NIH will still face questions about high overhead
Even though Cole is clearly a defender of NIH — and wants to bring its officials to the Hill in May to defend their budget — he's sympathetic to Price's argument, echoed by Rep. Andy Harris, that too much of its grant money is eaten up by administrative expenses. They'll probably get questions about that when they testify, Cole told reporters after the hearing.
On the bright side: Cole said he's going to push to make sure NIH gets its funding increase in the budget for the rest of this fiscal year, which could give the agency another $2 billion. "They'll be very happy" with the funding agreement as it stands now, Cole said.
Don’t forget delivery system reform!
Obamacare's projects to change how hospitals and doctors deliver care to people are some of the most overlooked components of the law. And most of those delivery system reforms aren't going away regardless of what happens in Congress, Dr. Benjamin Chu, the CEO of Memorial Hermann Health System in Houston, told Bob Herman at the annual meeting of the American College of Healthcare Executives.
There's legitimate debate over whether accountable care organizations — networks of hospitals and doctors that are paid based on their clinical quality instead of the volume of services — have saved enough money. But health care providers have invested too much time and money for those projects to disappear. Memorial Hermann is a high-profile participant in Medicare's ACO program, so here's how Chu sees it:
- On the shift away from filling hospital beds: "It's not about drumming up volume just for the sake of drumming up volume…if you could really demonstrate better quality overall, then you hopefully can capture greater market share."

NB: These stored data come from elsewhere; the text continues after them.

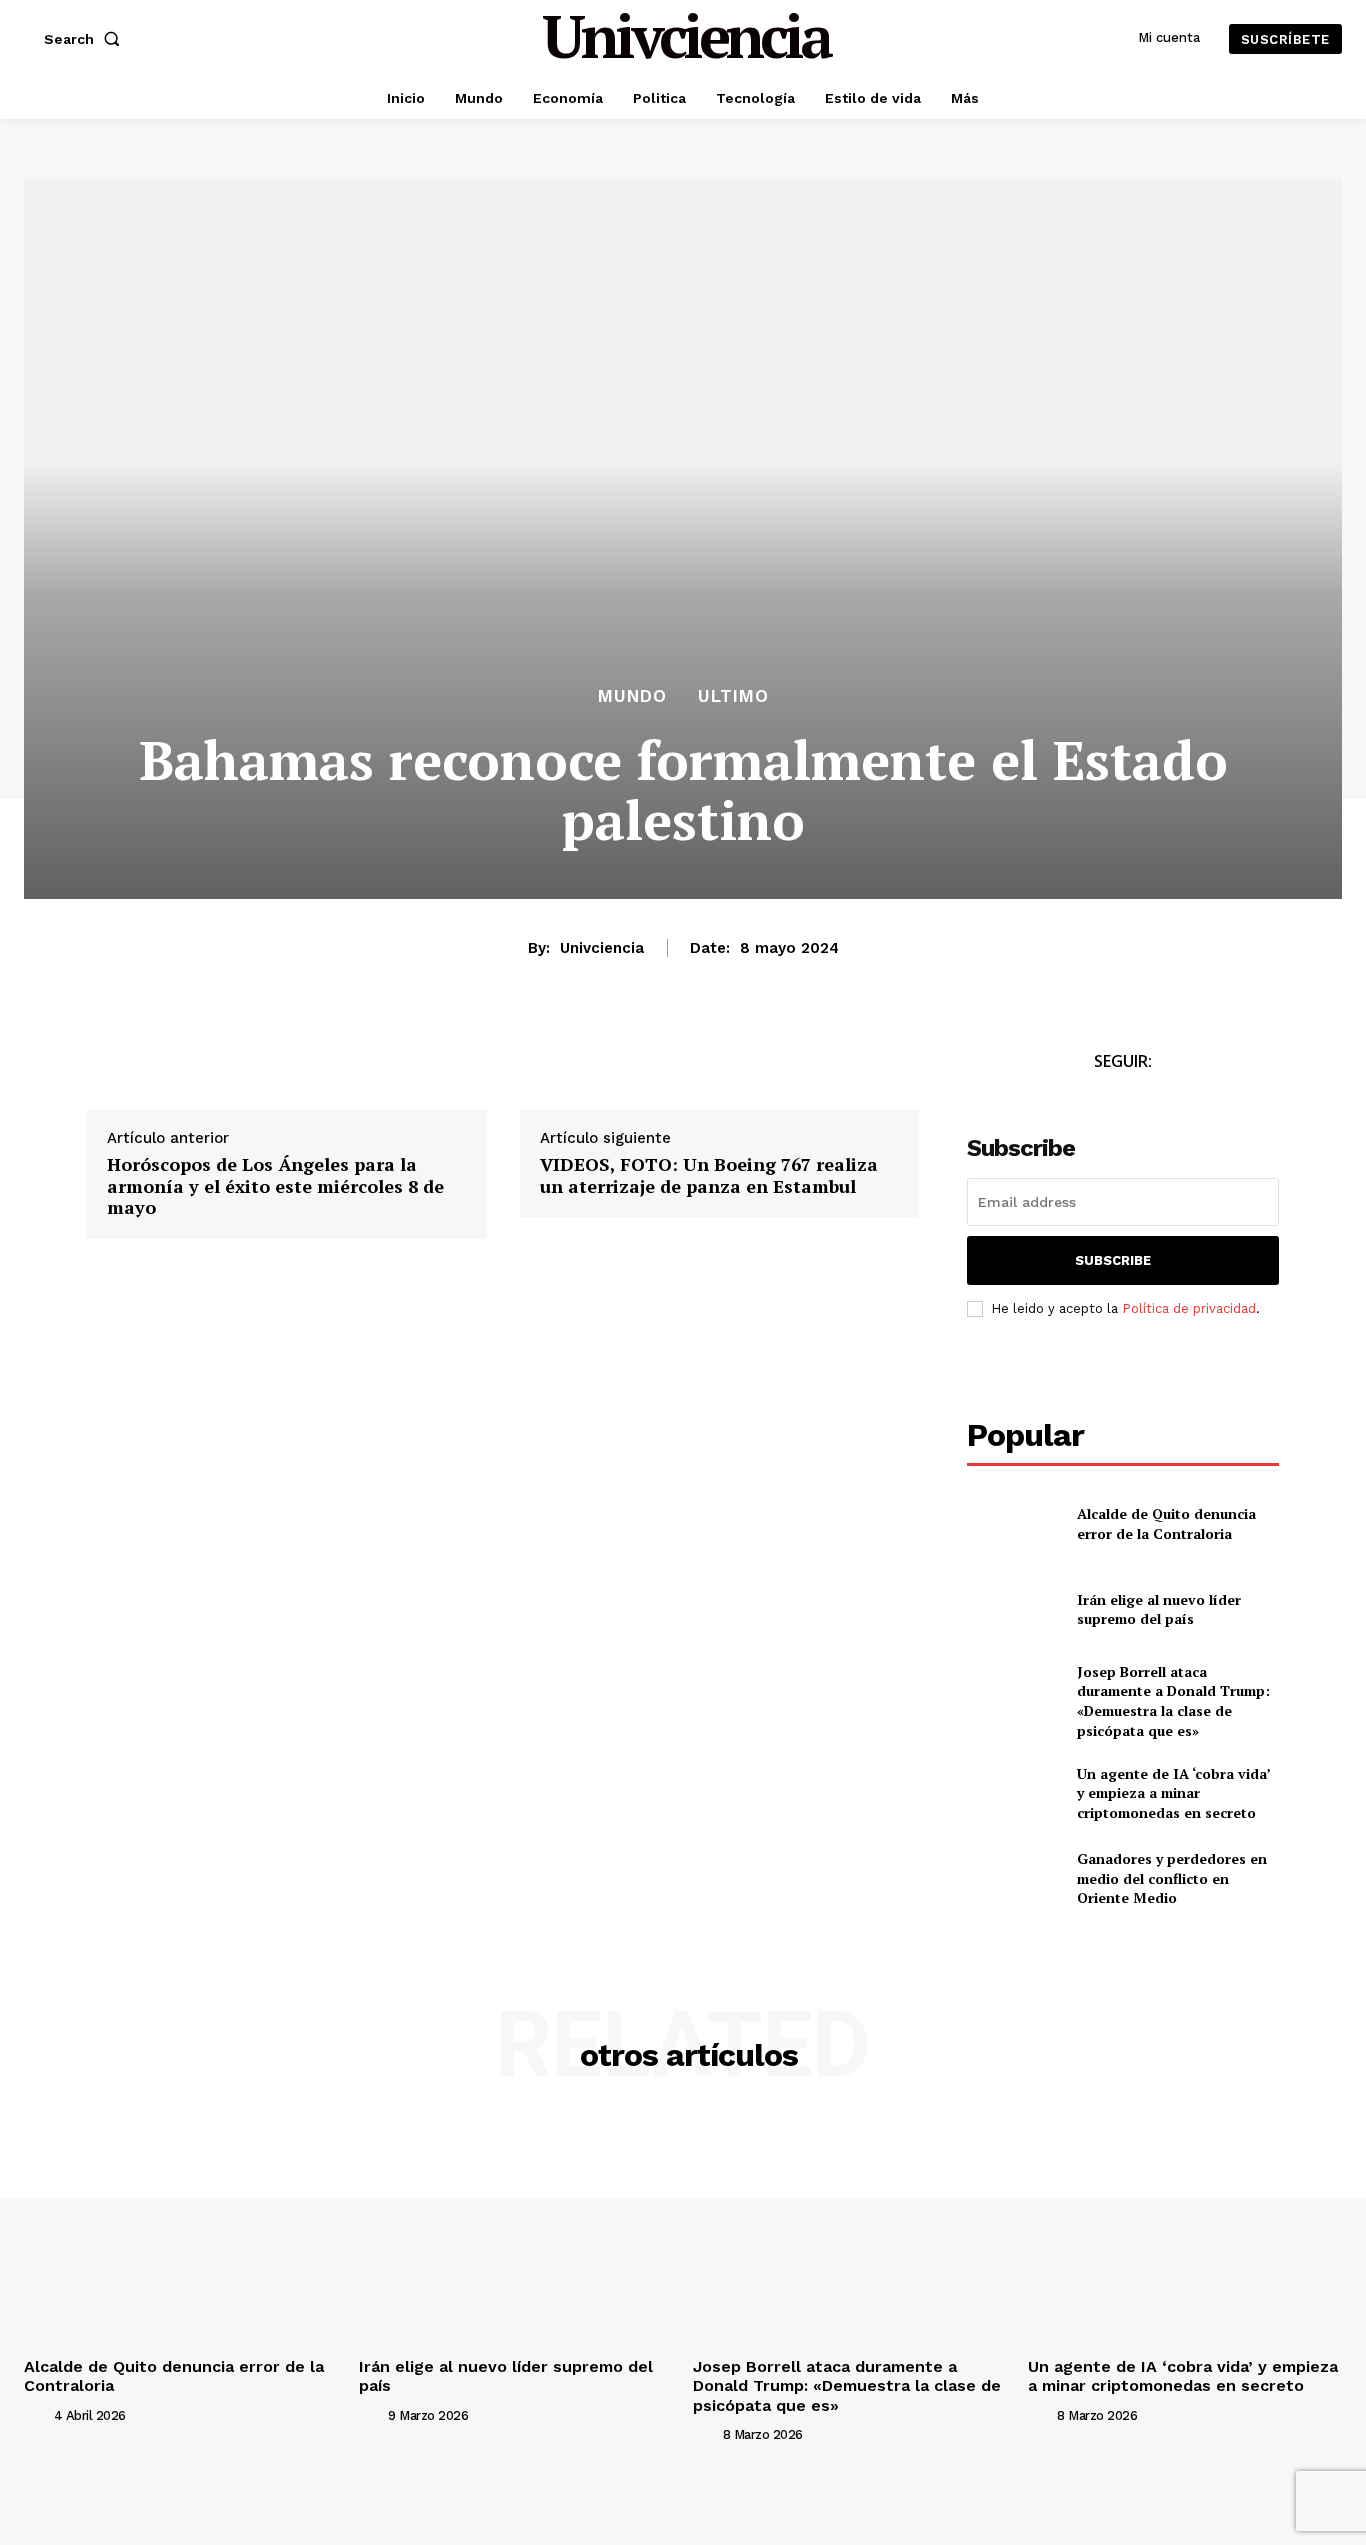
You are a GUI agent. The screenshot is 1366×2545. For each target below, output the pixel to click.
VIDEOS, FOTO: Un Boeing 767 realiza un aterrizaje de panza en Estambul (709, 1175)
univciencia (602, 948)
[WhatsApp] (199, 1067)
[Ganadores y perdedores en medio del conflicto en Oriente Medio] (1013, 1878)
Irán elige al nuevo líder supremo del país (1159, 1609)
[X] (153, 1067)
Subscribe (1113, 1260)
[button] (86, 39)
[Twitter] (1100, 1098)
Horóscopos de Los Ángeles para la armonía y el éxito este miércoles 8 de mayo (275, 1186)
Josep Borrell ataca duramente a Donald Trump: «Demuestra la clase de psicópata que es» (1173, 1701)
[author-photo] (37, 2415)
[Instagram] (1145, 1098)
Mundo (632, 696)
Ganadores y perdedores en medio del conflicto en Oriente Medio (1172, 1878)
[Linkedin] (245, 1067)
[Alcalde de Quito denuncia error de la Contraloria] (1013, 1523)
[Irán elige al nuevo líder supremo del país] (1013, 1608)
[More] (338, 1067)
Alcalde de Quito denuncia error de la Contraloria (1166, 1523)
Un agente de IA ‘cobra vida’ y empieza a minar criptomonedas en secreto (1174, 1793)
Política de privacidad (1189, 1308)
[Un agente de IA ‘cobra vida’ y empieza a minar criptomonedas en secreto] (1013, 1792)
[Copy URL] (291, 1067)
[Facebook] (107, 1067)
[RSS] (1190, 1098)
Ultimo (733, 696)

- Why ACOs can still struggle: "The challenge is to try to figure out how to tighten the in-network utilization and to convince people that in-network utilization is better care."
About that opioid commission ...
Trump made a big deal yesterday of his new opioid commission, to be headed by Chris Christie. But Vox's Julia Belluz was unimpressed, and makes a good case for why we should be unimpressed too. Her point: It's not like the opioid problem hasn't been talked about. It's been talked about quite a lot, including by the surgeon general's office last year. Also, Trump's budget cuts would probably affect some of the services that fund addiction treatment.
Key quote, from Stanford University's Keith Humphreys: "It's bizarre to create a new entity outside of government to dig into things that have already been dug into, to not use the expertise you have, and not have the commission report to the president."
What we're watching today: Senate takes up a resolution overturning an Obama administration rule requiring states to provide Title X family planning grants to abortion providers; Trump legislative affairs lunch on opioid and drug abuse, noon Eastern.
What we're watching next week: Centers for Medicare and Medicaid Services releases final Medicare Advantage payment rates and policies, Monday, April 3; House Energy and Commerce oversight subcommittee hearing on health care cybersecurity, Tuesday, April 4; Senate HELP Committee confirmation hearing for Food and Drug Administration nominee Scott Gottlieb, Wednesday, April 5.